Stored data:
━━━━

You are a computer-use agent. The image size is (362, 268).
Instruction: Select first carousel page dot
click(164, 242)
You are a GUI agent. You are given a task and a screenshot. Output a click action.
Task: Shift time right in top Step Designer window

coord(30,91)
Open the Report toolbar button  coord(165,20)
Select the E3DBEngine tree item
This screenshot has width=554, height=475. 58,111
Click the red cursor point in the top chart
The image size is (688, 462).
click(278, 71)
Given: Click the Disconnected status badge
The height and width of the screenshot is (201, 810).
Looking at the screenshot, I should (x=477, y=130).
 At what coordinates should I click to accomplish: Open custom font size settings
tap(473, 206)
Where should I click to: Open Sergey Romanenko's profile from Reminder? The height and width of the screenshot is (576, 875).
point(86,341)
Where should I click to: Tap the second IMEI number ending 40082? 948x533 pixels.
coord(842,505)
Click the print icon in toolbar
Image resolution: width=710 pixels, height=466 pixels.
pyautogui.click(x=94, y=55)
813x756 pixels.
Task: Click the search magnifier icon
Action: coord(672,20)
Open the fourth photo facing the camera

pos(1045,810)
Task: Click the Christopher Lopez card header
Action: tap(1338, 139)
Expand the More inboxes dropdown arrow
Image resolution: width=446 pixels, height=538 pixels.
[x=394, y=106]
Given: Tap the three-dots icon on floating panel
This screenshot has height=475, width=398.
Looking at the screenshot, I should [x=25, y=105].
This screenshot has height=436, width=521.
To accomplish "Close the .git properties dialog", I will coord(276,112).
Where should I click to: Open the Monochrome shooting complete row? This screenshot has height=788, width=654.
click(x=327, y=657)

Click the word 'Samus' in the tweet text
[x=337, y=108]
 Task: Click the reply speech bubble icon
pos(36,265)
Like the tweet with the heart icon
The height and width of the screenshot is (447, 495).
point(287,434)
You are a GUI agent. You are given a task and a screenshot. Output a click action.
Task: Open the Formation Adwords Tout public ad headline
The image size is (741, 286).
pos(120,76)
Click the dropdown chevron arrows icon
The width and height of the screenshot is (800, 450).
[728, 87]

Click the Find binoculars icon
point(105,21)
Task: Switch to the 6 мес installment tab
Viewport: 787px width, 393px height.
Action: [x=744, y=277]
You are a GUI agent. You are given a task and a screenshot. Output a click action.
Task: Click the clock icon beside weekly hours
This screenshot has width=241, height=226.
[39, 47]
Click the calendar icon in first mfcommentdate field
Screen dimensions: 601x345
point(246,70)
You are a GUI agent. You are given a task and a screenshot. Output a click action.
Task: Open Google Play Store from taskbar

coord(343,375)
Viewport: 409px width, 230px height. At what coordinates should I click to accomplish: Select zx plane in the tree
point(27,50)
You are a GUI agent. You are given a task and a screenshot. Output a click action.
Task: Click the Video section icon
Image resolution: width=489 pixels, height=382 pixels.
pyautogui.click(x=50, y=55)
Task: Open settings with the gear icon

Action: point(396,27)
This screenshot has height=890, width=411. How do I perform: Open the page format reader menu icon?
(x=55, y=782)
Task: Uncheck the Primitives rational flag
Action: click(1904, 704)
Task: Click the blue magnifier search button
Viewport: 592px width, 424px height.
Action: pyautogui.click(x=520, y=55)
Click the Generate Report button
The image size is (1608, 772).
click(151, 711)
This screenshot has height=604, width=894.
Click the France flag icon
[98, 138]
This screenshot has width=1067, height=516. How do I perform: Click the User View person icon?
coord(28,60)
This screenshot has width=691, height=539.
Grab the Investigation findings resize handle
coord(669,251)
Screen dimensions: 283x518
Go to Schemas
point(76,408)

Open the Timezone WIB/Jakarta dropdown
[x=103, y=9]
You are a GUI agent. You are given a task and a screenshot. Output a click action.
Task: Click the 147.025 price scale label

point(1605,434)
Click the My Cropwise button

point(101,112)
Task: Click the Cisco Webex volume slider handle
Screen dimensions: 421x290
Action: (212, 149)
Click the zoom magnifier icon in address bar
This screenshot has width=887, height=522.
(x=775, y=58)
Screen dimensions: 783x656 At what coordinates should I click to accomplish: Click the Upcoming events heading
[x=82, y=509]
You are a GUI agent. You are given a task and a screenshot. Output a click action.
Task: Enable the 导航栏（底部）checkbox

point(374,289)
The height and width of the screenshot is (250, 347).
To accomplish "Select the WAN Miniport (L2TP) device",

━━━━

● Task to carry out
Copy out the entries. Change nothing.

● Problem solution
You are a computer-use agent. The image size is (362, 268).
Instruction: Select first carousel page dot
click(164, 242)
You are a GUI agent. You are given a task and a screenshot. Output a click action.
Task: Shift time right in top Step Designer window

coord(30,91)
Open the Report toolbar button  coord(165,20)
Select the E3DBEngine tree item
This screenshot has width=554, height=475. 58,111
Click the red cursor point in the top chart
The image size is (688, 462).
click(278, 71)
Given: Click the Disconnected status badge
The height and width of the screenshot is (201, 810).
Looking at the screenshot, I should (x=477, y=130).
 At what coordinates should I click to accomplish: Open custom font size settings
tap(473, 206)
Where should I click to: Open Sergey Romanenko's profile from Reminder? The height and width of the screenshot is (576, 875).
point(86,341)
Where should I click to: Tap the second IMEI number ending 40082? 948x533 pixels.
coord(842,505)
Click the print icon in toolbar
Image resolution: width=710 pixels, height=466 pixels.
pyautogui.click(x=94, y=55)
813x756 pixels.
Task: Click the search magnifier icon
Action: coord(672,20)
Open the fourth photo facing the camera

pos(1045,810)
Task: Click the Christopher Lopez card header
Action: tap(1338, 139)
Expand the More inboxes dropdown arrow
Image resolution: width=446 pixels, height=538 pixels.
[x=394, y=106]
Given: Tap the three-dots icon on floating panel
This screenshot has height=475, width=398.
Looking at the screenshot, I should [x=25, y=105].
This screenshot has height=436, width=521.
To accomplish "Close the .git properties dialog", I will coord(276,112).
Where should I click to: Open the Monochrome shooting complete row? This screenshot has height=788, width=654.
click(x=327, y=657)

Click the word 'Samus' in the tweet text
[x=337, y=108]
 Task: Click the reply speech bubble icon
pos(36,265)
Like the tweet with the heart icon
The height and width of the screenshot is (447, 495).
point(287,434)
You are a GUI agent. You are given a task and a screenshot. Output a click action.
Task: Open the Formation Adwords Tout public ad headline
The image size is (741, 286).
pos(120,76)
Click the dropdown chevron arrows icon
The width and height of the screenshot is (800, 450).
[728, 87]

Click the Find binoculars icon
point(105,21)
Task: Switch to the 6 мес installment tab
Viewport: 787px width, 393px height.
Action: [x=744, y=277]
You are a GUI agent. You are given a task and a screenshot. Output a click action.
Task: Click the clock icon beside weekly hours
This screenshot has width=241, height=226.
[39, 47]
Click the calendar icon in first mfcommentdate field
Screen dimensions: 601x345
point(246,70)
You are a GUI agent. You are given a task and a screenshot. Output a click action.
Task: Open Google Play Store from taskbar

coord(343,375)
Viewport: 409px width, 230px height. At what coordinates should I click to accomplish: Select zx plane in the tree
point(27,50)
You are a GUI agent. You are given a task and a screenshot. Output a click action.
Task: Click the Video section icon
Image resolution: width=489 pixels, height=382 pixels.
pyautogui.click(x=50, y=55)
Task: Open settings with the gear icon

Action: point(396,27)
This screenshot has height=890, width=411. How do I perform: Open the page format reader menu icon?
(x=55, y=782)
Task: Uncheck the Primitives rational flag
Action: click(1904, 704)
Task: Click the blue magnifier search button
Viewport: 592px width, 424px height.
Action: pyautogui.click(x=520, y=55)
Click the Generate Report button
The image size is (1608, 772).
click(151, 711)
This screenshot has height=604, width=894.
Click the France flag icon
[98, 138]
This screenshot has width=1067, height=516. How do I perform: Click the User View person icon?
coord(28,60)
This screenshot has width=691, height=539.
Grab the Investigation findings resize handle
coord(669,251)
Screen dimensions: 283x518
Go to Schemas
point(76,408)

Open the Timezone WIB/Jakarta dropdown
[x=103, y=9]
You are a GUI agent. You are given a task and a screenshot. Output a click action.
Task: Click the 147.025 price scale label

point(1605,434)
Click the My Cropwise button

point(101,112)
Task: Click the Cisco Webex volume slider handle
Screen dimensions: 421x290
Action: (212, 149)
Click the zoom magnifier icon in address bar
This screenshot has width=887, height=522.
(x=775, y=58)
Screen dimensions: 783x656 At what coordinates should I click to accomplish: Click the Upcoming events heading
[x=82, y=509]
You are a GUI agent. You are given a task and a screenshot. Output a click action.
Task: Enable the 导航栏（底部）checkbox

point(374,289)
The height and width of the screenshot is (250, 347).
To accomplish "Select the WAN Miniport (L2TP) device",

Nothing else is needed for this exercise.